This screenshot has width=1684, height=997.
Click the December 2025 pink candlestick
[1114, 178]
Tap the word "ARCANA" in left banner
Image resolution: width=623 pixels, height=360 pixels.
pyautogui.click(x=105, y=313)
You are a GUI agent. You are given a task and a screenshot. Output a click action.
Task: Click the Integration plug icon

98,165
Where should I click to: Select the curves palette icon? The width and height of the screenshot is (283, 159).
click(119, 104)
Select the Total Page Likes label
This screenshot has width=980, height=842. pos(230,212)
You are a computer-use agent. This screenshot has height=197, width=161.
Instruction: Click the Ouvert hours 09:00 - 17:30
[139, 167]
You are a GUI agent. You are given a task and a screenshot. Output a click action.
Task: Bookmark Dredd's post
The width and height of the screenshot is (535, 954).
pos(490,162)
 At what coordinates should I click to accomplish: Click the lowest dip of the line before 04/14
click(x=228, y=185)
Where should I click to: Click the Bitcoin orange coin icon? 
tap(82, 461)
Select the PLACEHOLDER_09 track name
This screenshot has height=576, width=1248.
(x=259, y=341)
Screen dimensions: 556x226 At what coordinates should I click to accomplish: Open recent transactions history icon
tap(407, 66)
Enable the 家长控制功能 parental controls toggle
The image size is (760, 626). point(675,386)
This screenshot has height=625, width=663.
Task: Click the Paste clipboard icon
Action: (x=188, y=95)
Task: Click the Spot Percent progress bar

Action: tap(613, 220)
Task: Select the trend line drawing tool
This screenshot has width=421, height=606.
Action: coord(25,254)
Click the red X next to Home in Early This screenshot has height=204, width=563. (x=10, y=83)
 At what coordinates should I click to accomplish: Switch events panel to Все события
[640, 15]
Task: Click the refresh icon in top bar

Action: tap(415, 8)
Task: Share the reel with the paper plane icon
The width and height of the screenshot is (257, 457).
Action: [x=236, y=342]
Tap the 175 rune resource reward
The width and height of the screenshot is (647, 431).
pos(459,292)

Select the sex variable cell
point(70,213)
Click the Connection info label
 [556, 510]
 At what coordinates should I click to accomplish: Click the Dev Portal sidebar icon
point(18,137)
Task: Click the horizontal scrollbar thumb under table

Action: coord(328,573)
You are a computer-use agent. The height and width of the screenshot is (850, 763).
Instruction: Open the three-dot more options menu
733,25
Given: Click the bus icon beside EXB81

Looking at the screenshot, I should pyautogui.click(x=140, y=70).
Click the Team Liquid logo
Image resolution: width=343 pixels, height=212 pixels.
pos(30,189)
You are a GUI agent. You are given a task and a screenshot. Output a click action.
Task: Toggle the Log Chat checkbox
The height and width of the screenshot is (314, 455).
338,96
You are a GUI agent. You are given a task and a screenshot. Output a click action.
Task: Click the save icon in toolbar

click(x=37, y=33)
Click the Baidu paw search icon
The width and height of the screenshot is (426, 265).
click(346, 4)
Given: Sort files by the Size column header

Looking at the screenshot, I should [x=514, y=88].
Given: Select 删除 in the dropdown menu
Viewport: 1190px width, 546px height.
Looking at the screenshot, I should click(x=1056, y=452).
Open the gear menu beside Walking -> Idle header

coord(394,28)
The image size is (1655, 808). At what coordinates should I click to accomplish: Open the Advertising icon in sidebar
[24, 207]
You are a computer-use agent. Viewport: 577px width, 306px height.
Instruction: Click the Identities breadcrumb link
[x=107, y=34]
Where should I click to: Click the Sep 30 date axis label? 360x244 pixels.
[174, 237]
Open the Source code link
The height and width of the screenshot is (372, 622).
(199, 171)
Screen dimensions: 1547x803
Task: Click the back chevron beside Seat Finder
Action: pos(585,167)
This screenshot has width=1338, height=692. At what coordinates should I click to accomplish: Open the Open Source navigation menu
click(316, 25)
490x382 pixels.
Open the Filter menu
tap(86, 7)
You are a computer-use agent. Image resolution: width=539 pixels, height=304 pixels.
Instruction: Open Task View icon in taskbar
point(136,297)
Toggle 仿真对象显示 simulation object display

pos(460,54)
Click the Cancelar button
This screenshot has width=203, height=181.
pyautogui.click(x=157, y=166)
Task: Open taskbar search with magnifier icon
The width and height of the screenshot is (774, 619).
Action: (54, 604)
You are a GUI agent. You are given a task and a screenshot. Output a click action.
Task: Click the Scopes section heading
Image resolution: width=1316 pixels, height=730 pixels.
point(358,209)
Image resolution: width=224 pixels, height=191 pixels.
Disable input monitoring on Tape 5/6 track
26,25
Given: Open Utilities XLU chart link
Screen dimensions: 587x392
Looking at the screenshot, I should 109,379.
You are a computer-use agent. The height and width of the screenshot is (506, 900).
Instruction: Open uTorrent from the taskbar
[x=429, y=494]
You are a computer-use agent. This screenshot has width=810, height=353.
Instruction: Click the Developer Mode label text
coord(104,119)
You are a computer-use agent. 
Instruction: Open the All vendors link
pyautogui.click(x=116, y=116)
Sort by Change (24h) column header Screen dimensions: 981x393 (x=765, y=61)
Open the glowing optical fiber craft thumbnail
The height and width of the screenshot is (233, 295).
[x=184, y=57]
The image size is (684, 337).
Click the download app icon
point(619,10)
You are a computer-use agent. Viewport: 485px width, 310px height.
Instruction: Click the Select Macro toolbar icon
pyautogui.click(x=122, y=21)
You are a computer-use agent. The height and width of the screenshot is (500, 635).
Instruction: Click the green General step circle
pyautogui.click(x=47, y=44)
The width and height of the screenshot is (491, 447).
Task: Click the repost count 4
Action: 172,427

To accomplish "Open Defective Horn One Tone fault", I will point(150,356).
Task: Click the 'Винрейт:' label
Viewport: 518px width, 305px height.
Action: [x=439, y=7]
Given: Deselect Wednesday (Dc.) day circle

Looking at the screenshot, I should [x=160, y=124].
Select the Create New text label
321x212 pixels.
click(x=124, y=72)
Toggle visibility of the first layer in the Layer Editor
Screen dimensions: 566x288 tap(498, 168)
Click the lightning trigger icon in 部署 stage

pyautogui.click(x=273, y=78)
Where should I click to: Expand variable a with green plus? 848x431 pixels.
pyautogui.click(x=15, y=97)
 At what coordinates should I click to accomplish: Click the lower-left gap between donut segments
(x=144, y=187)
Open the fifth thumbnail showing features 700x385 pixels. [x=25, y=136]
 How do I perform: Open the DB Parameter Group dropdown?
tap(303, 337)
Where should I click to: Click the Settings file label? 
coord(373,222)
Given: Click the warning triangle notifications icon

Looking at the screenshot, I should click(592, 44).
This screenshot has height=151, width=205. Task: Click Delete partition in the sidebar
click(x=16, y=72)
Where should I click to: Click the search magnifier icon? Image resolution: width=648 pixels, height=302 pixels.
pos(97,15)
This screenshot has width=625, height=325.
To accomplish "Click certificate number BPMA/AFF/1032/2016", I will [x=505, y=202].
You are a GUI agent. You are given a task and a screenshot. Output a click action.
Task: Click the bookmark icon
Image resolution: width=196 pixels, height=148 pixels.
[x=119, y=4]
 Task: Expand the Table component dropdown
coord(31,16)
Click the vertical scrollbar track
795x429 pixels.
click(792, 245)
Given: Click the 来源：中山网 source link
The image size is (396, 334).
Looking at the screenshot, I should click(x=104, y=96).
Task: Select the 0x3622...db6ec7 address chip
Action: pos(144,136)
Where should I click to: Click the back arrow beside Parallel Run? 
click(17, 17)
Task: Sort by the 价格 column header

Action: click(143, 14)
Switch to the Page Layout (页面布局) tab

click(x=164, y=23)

· · · ·

Work instructions –
Give the complete listing again, exactly as it appears above.

Response below –
This screenshot has width=1684, height=997.
Click the December 2025 pink candlestick
[1114, 178]
Tap the word "ARCANA" in left banner
Image resolution: width=623 pixels, height=360 pixels.
pyautogui.click(x=105, y=313)
You are a GUI agent. You are given a task and a screenshot. Output a click action.
Task: Click the Integration plug icon

98,165
Where should I click to: Select the curves palette icon? The width and height of the screenshot is (283, 159).
click(119, 104)
Select the Total Page Likes label
This screenshot has width=980, height=842. pos(230,212)
You are a computer-use agent. This screenshot has height=197, width=161.
Instruction: Click the Ouvert hours 09:00 - 17:30
[139, 167]
You are a GUI agent. You are given a task and a screenshot. Output a click action.
Task: Bookmark Dredd's post
The width and height of the screenshot is (535, 954).
pos(490,162)
 At what coordinates should I click to accomplish: Click the lowest dip of the line before 04/14
click(x=228, y=185)
Where should I click to: Click the Bitcoin orange coin icon? 
tap(82, 461)
Select the PLACEHOLDER_09 track name
This screenshot has height=576, width=1248.
(x=259, y=341)
Screen dimensions: 556x226 At what coordinates should I click to accomplish: Open recent transactions history icon
tap(407, 66)
Enable the 家长控制功能 parental controls toggle
The image size is (760, 626). point(675,386)
This screenshot has height=625, width=663.
Task: Click the Paste clipboard icon
Action: (x=188, y=95)
Task: Click the Spot Percent progress bar

Action: tap(613, 220)
Task: Select the trend line drawing tool
This screenshot has width=421, height=606.
Action: coord(25,254)
Click the red X next to Home in Early This screenshot has height=204, width=563. (x=10, y=83)
 At what coordinates should I click to accomplish: Switch events panel to Все события
[640, 15]
Task: Click the refresh icon in top bar

Action: tap(415, 8)
Task: Share the reel with the paper plane icon
The width and height of the screenshot is (257, 457).
Action: [x=236, y=342]
Tap the 175 rune resource reward
The width and height of the screenshot is (647, 431).
pos(459,292)

Select the sex variable cell
point(70,213)
Click the Connection info label
 [556, 510]
 At what coordinates should I click to accomplish: Click the Dev Portal sidebar icon
point(18,137)
Task: Click the horizontal scrollbar thumb under table

Action: coord(328,573)
You are a computer-use agent. The height and width of the screenshot is (850, 763).
Instruction: Open the three-dot more options menu
733,25
Given: Click the bus icon beside EXB81

Looking at the screenshot, I should pyautogui.click(x=140, y=70).
Click the Team Liquid logo
Image resolution: width=343 pixels, height=212 pixels.
pos(30,189)
You are a GUI agent. You are given a task and a screenshot. Output a click action.
Task: Toggle the Log Chat checkbox
The height and width of the screenshot is (314, 455).
338,96
You are a GUI agent. You are given a task and a screenshot. Output a click action.
Task: Click the save icon in toolbar

click(x=37, y=33)
Click the Baidu paw search icon
The width and height of the screenshot is (426, 265).
click(346, 4)
Given: Sort files by the Size column header

Looking at the screenshot, I should [x=514, y=88].
Given: Select 删除 in the dropdown menu
Viewport: 1190px width, 546px height.
Looking at the screenshot, I should click(x=1056, y=452).
Open the gear menu beside Walking -> Idle header

coord(394,28)
The image size is (1655, 808). At what coordinates should I click to accomplish: Open the Advertising icon in sidebar
[24, 207]
You are a computer-use agent. Viewport: 577px width, 306px height.
Instruction: Click the Identities breadcrumb link
[x=107, y=34]
Where should I click to: Click the Sep 30 date axis label? 360x244 pixels.
[174, 237]
Open the Source code link
The height and width of the screenshot is (372, 622).
(199, 171)
Screen dimensions: 1547x803
Task: Click the back chevron beside Seat Finder
Action: pos(585,167)
This screenshot has width=1338, height=692. At what coordinates should I click to accomplish: Open the Open Source navigation menu
click(316, 25)
490x382 pixels.
Open the Filter menu
tap(86, 7)
You are a computer-use agent. Image resolution: width=539 pixels, height=304 pixels.
Instruction: Open Task View icon in taskbar
point(136,297)
Toggle 仿真对象显示 simulation object display

pos(460,54)
Click the Cancelar button
This screenshot has width=203, height=181.
pyautogui.click(x=157, y=166)
Task: Open taskbar search with magnifier icon
The width and height of the screenshot is (774, 619).
Action: (54, 604)
You are a GUI agent. You are given a task and a screenshot. Output a click action.
Task: Click the Scopes section heading
Image resolution: width=1316 pixels, height=730 pixels.
point(358,209)
Image resolution: width=224 pixels, height=191 pixels.
Disable input monitoring on Tape 5/6 track
26,25
Given: Open Utilities XLU chart link
Screen dimensions: 587x392
Looking at the screenshot, I should 109,379.
You are a computer-use agent. The height and width of the screenshot is (506, 900).
Instruction: Open uTorrent from the taskbar
[x=429, y=494]
You are a computer-use agent. This screenshot has width=810, height=353.
Instruction: Click the Developer Mode label text
coord(104,119)
You are a computer-use agent. 
Instruction: Open the All vendors link
pyautogui.click(x=116, y=116)
Sort by Change (24h) column header Screen dimensions: 981x393 (x=765, y=61)
Open the glowing optical fiber craft thumbnail
The height and width of the screenshot is (233, 295).
[x=184, y=57]
The image size is (684, 337).
Click the download app icon
point(619,10)
You are a computer-use agent. Viewport: 485px width, 310px height.
Instruction: Click the Select Macro toolbar icon
pyautogui.click(x=122, y=21)
You are a computer-use agent. The height and width of the screenshot is (500, 635).
Instruction: Click the green General step circle
pyautogui.click(x=47, y=44)
The width and height of the screenshot is (491, 447).
Task: Click the repost count 4
Action: 172,427

To accomplish "Open Defective Horn One Tone fault", I will point(150,356).
Task: Click the 'Винрейт:' label
Viewport: 518px width, 305px height.
Action: [x=439, y=7]
Given: Deselect Wednesday (Dc.) day circle

Looking at the screenshot, I should [x=160, y=124].
Select the Create New text label
321x212 pixels.
click(x=124, y=72)
Toggle visibility of the first layer in the Layer Editor
Screen dimensions: 566x288 tap(498, 168)
Click the lightning trigger icon in 部署 stage

pyautogui.click(x=273, y=78)
Where should I click to: Expand variable a with green plus? 848x431 pixels.
pyautogui.click(x=15, y=97)
 At what coordinates should I click to accomplish: Click the lower-left gap between donut segments
(x=144, y=187)
Open the fifth thumbnail showing features 700x385 pixels. [x=25, y=136]
 How do I perform: Open the DB Parameter Group dropdown?
tap(303, 337)
Where should I click to: Click the Settings file label? 
coord(373,222)
Given: Click the warning triangle notifications icon

Looking at the screenshot, I should click(592, 44).
This screenshot has height=151, width=205. Task: Click Delete partition in the sidebar
click(x=16, y=72)
Where should I click to: Click the search magnifier icon? Image resolution: width=648 pixels, height=302 pixels.
pos(97,15)
This screenshot has width=625, height=325.
To accomplish "Click certificate number BPMA/AFF/1032/2016", I will [x=505, y=202].
You are a GUI agent. You are given a task and a screenshot. Output a click action.
Task: Click the bookmark icon
Image resolution: width=196 pixels, height=148 pixels.
[x=119, y=4]
 Task: Expand the Table component dropdown
coord(31,16)
Click the vertical scrollbar track
795x429 pixels.
click(792, 245)
Given: Click the 来源：中山网 source link
The image size is (396, 334).
Looking at the screenshot, I should click(x=104, y=96).
Task: Select the 0x3622...db6ec7 address chip
Action: pos(144,136)
Where should I click to: Click the back arrow beside Parallel Run? 
click(17, 17)
Task: Sort by the 价格 column header

Action: click(143, 14)
Switch to the Page Layout (页面布局) tab

click(x=164, y=23)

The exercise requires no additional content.